By Emily Ellis
Luis Coronado needed just one thing to complete his altar for el Día de los Muertos. Something that represents ancient Aztec legends. Something that brightens altars in homes throughout Latin America and the United States every autumn.
Something used around the world to lure the souls of the dead back to earth.
Luckily, he found what he was looking for on sale at Costco.
“You can see why they’re called las flores de los muertos,” says Coronado, a Mexican historian at the University of Arizona. He hefts a large pot of bobbing golden flowers onto a corner of the altar he has built in the UA Latin American Studies Department. A sickly-sweet smell wafts over the grinning sugar skulls and black-and-white photographs.
“Spirits come from a dark place,” he says. “To attract them to the material world, you need something bright. And something with a very strong aroma.”

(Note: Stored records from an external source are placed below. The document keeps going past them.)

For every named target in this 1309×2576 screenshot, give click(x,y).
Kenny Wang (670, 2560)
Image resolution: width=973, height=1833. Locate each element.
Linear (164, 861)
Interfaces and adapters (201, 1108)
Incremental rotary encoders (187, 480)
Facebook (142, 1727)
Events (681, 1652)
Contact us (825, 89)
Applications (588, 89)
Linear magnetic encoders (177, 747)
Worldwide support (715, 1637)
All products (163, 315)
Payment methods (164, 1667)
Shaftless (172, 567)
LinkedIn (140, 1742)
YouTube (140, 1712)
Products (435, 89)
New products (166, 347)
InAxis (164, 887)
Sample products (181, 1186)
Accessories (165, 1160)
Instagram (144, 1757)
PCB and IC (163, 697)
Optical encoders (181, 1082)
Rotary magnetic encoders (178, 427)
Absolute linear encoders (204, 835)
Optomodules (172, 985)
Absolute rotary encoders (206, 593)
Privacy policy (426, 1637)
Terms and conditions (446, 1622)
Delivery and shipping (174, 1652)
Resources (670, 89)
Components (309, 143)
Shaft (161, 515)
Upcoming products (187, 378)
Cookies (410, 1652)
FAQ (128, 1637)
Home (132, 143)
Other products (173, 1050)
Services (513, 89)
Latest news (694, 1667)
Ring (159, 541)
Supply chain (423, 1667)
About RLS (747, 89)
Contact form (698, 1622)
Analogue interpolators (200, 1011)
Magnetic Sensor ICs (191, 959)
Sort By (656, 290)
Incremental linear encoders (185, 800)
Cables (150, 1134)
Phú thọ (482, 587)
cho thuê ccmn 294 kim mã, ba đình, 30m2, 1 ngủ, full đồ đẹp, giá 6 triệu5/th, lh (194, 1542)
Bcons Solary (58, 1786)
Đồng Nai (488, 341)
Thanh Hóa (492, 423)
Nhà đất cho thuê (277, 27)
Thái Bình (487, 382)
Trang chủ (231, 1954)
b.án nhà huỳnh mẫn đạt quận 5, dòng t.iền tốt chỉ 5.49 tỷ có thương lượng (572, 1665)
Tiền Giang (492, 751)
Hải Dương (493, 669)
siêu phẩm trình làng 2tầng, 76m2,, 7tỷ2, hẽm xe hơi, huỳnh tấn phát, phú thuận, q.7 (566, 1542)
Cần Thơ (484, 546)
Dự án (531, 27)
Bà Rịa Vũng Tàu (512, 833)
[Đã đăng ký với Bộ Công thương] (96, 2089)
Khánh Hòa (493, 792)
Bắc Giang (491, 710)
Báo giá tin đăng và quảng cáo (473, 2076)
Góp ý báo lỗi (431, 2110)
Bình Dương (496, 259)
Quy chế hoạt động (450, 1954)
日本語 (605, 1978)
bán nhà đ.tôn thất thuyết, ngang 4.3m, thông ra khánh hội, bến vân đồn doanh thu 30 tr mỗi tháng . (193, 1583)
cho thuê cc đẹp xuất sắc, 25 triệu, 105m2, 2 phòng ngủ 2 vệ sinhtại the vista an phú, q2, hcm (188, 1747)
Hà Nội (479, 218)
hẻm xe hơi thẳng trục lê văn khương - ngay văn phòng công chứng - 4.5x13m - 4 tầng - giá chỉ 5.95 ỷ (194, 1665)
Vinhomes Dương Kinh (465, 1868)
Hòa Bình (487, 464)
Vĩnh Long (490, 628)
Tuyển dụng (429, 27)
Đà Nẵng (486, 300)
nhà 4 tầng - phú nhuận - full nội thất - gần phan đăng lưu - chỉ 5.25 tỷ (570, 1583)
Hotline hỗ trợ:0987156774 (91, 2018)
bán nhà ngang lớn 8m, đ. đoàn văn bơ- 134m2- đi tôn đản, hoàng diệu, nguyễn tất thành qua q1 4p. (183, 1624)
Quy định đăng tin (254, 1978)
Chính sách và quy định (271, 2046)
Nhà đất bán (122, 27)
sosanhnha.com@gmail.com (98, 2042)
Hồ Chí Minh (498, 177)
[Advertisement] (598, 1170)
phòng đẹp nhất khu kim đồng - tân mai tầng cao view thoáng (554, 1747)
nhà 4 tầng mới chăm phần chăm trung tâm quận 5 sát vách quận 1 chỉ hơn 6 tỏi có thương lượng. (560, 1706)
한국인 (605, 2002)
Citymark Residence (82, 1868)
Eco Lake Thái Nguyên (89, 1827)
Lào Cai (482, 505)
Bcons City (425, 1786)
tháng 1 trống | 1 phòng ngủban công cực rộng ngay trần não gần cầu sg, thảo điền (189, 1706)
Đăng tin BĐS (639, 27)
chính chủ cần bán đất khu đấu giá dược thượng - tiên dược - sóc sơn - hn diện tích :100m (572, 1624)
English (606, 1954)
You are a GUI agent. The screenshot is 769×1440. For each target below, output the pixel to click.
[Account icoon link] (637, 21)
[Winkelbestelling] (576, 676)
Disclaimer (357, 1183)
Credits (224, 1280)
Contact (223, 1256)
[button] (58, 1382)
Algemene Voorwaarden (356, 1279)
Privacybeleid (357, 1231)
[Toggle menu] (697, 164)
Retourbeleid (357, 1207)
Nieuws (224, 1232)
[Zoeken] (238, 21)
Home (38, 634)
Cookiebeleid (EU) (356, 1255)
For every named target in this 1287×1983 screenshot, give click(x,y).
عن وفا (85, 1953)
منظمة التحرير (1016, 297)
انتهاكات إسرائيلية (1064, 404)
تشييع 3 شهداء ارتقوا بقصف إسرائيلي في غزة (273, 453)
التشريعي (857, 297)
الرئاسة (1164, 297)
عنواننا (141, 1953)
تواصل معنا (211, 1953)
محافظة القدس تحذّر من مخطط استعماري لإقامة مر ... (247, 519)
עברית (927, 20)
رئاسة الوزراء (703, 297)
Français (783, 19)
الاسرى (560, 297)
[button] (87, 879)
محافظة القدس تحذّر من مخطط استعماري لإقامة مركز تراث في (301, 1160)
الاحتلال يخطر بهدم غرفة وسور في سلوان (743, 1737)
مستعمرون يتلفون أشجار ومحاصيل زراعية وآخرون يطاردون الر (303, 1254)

Coronado calls the flowers cempasuchil, an indigenous Nahuatl world from central Mexico meaning “twenty petals.” In Hindu culture, where they adorn altars, wedding guests, and corpses all year long, they’re called genda phool. In English, they are known as marigolds, a reference to European Catholics who placed the flower on altars to the Virgin Mary in place of gold coins.
The sunny, perky flower thrives in a variety of climates, supports the agricultural economy in developing countries, and has been used across the globe for centuries to bridge the gap between the worlds of the living and the dead.
“We use them for altars and funerals in India,” says Sukanya Bhat, owner of India Dukaan Grocery on North Campbell Avenue. She didn’t know that marigolds were also used in Hispanic ceremonies, but was not surprised. “We’re all human. Beautiful things connect us together.”
Although gardening blogs dispute the geographic origin of marigolds, most botanists agree that multitude of modern subspecies originated from the delicate yellow Aztec marigold. Portuguese and Spanish conquistadors were responsible for spreading the flower to other parts of the world in the 16th century, according to environmental historian Jim J. Parson’s article Latin America and the World of Flowers.
The use of marigolds in death rituals can be traced back to an Aztec origin myth, in which the sun-god Tonatiuh created the flower to honor two grieving lovers, Xóchitl y Huitzilin. When Xochitl died in battle, Huitzilin asked Tonatiuh to reunite them on earth. The god granted her wish by turning her into a golden flower and her deceased lover into a hummingbird. Ever since, Aztecs used the cempasuchil to call their dearly departed back to the physical world.
“I don’t think conquistadors said to people ‘hey, you should use this flower in death rituals like the Aztecs do,’” Coronado chuckles. “They look like the sun, which is a strong symbol for all people. That’s why they have worked into so many different cosmologies.”
Jack Lukans, a horticulturist at Green Things Nursery in Tucson, thinks that marigolds’ global popularity is partly due to their economic viability. Despite its reputation, the flower is biologically resilient to death: its strong, musky scent repels many garden pests, and it thrives in nutrient-poor soil.
“If you’re a nursery in Tucson, it’s kind of your civic and economic duty to grow marigolds,” Lukans says. It is a couple days after Tucson’s annual November All Souls Procession, and only a few bedraggled marigolds remain in a corner of the greenhouse. “I planted around 200, and they sold out in days.”
Green Things isn’t the only place turning a profit on the golden flower. On the other side of the border, marigolds play an important role in the Mexican economy in addition to its culture. In 2015, cempasuchil sales throughout the country brought in approximately 90 million pesos in revenue (or $450,000), according to a report from the Mexican Services for Information on Agriculture and Fisheries.
But for some people, the cultural history, botanical hardiness, and profitability of marigolds doesn’t matter. For them, something is only as meaningful as the energy that grieving individuals pour into it.
“People from all religions tend to look for signs of a dead loved one in nature – in birds, in flowers,” says Annette Soto, a Cherokee national. She annually attends the free All Souls Community Craftshops held by Tucson-based organization Many Mouths, One Stomach, where anyone can come to make a mask or flower crown to use in Tucson’s All Souls Procession. “It helps people heal from a loss if they can touch something that they believe connects to the spirit world.”
Soto carefully paints bright orange flowers around the edge of her mask, a symbol that, over the centuries, has come to carry the grief of humanity on its fragile petals.